Holiday ornaments can be hazardous to your dog. For your pup's safety, consider keeping them off your tree.

Christmas Trees: Trees and trimmings pose numerous hazards:

  • Needles are mildly toxic and can obstruct or puncture her gastrointestinal tract.
  • Tree water often contains preservatives, pesticides, or fertilizers; use a covered dish for safety.
  • Keep hot lights off the bottom of the tree; tree cords/wires can cause electric shock or mouth burns so make sure your dog doesn’t chew them.
  • Keep edible or glass ornaments off your tree; they can cause gastrointestinal blockage or rupture.
  • Traditional wire hooks can snag an ear or tail, or lodge in your dog’s intestine.
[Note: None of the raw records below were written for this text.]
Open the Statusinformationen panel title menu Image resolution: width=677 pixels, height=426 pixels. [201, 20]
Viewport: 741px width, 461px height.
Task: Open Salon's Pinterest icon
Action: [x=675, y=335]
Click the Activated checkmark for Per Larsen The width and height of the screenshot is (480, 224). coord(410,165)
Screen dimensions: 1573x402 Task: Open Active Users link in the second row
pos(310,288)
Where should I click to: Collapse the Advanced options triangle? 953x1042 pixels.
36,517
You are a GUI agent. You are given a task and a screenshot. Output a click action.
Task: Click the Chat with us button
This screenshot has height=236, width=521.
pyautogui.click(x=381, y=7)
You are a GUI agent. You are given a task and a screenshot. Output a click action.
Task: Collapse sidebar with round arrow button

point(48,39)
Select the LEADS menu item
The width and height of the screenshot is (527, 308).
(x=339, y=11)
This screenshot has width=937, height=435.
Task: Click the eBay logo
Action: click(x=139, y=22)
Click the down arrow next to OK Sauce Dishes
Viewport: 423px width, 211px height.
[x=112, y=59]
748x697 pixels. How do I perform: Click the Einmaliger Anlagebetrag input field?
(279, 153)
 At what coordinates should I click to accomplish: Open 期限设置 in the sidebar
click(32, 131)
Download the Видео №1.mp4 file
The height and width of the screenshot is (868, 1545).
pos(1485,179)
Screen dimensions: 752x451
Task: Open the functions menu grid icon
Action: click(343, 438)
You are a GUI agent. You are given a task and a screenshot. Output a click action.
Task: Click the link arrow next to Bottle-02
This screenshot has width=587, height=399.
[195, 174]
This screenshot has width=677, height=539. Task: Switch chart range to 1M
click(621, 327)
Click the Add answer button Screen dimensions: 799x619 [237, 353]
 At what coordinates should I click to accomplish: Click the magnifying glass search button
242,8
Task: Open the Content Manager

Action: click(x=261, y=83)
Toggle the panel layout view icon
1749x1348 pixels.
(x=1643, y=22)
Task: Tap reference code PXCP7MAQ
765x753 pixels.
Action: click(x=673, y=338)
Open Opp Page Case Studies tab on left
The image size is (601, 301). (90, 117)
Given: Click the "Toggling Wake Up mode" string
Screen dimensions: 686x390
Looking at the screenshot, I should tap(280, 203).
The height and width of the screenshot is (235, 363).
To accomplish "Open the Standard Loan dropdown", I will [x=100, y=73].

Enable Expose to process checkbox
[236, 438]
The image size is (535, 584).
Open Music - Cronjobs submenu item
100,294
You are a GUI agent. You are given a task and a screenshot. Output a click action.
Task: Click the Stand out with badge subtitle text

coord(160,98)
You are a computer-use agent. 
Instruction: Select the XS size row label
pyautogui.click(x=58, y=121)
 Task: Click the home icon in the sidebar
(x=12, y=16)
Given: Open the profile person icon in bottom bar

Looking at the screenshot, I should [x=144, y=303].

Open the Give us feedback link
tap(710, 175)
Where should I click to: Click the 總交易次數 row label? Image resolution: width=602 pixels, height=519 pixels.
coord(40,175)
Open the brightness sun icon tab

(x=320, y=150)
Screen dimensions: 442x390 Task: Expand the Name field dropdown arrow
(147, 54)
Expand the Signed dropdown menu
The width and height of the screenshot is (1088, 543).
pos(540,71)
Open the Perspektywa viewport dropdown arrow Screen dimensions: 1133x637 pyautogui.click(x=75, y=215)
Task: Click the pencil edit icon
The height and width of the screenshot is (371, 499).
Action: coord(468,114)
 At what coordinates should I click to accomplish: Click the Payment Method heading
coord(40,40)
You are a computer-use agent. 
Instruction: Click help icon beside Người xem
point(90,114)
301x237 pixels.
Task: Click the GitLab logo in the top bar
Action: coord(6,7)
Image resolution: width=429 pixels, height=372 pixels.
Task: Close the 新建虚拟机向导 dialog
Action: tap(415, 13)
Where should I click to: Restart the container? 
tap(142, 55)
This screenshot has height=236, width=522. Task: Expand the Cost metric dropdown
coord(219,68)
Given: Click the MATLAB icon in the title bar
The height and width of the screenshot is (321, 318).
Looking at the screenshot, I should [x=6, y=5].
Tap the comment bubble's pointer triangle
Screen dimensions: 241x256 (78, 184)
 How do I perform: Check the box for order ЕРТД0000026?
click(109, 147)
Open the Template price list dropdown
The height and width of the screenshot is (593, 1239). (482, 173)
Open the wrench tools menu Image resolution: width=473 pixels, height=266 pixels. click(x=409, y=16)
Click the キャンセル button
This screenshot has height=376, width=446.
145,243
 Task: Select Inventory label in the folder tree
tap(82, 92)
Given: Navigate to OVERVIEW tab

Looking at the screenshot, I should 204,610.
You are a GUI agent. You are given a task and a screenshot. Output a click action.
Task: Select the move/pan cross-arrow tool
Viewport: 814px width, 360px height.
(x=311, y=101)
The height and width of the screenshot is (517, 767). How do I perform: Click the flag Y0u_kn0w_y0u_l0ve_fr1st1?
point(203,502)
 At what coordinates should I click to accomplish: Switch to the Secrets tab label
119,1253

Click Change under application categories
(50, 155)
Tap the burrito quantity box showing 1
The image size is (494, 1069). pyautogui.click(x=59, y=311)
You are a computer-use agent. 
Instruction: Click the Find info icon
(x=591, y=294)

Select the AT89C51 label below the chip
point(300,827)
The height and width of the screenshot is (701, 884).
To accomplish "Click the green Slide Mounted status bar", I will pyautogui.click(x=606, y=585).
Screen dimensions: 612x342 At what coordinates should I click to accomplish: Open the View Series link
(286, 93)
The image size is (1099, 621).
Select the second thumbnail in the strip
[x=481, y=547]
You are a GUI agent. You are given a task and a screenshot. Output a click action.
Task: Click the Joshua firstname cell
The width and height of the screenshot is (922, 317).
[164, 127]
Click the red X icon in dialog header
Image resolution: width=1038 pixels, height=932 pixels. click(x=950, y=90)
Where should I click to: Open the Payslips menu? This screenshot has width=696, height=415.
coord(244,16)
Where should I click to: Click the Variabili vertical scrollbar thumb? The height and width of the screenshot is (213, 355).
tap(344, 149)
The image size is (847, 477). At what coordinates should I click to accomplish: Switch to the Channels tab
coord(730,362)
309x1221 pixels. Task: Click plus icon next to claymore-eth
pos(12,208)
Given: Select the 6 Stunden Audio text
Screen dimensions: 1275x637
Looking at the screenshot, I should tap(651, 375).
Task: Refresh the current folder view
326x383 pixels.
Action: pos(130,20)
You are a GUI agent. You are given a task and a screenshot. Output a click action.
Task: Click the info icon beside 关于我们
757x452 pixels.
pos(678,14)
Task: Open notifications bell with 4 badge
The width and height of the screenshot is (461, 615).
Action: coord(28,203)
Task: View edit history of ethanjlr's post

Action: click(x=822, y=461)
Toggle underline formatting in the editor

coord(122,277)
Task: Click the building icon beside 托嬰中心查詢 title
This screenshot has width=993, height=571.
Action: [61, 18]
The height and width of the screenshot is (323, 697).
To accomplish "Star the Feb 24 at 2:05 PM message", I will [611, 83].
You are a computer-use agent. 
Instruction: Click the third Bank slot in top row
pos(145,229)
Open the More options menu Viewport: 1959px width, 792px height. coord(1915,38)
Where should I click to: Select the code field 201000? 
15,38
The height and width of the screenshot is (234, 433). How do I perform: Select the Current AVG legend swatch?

Use lightweight twine, ribbon, or yarn to hang ornaments.
  • Don’t hang tinsel. It can block her intestines.
  • Keep wrapped gifts and packages off the floor; small toys or ribbons can choke her or get caught in her intestinal tract.
  • Small pieces of aluminum or plastic from artificial trees can break off and cause intestinal blockage.

Overnight guest(s): Suitcases come packed with hazards – small items can choke, toothpaste can be deadly, and prescription and over-the-counter medications can be lethal. Avoid an accident by providing your guests with a bureau or locked storage area so they don’t leave an open suitcase on the floor.

Fast Action is Critical
If your dog has an accident, or you suspect she has ingested a toxin, Hartz strongly advises immediate action by calling your vet, local animal emergency hospital, or the ASPCA’s national animal poison control center at 888-426-4435. If possible, take a sample of the suspected toxin to your vet.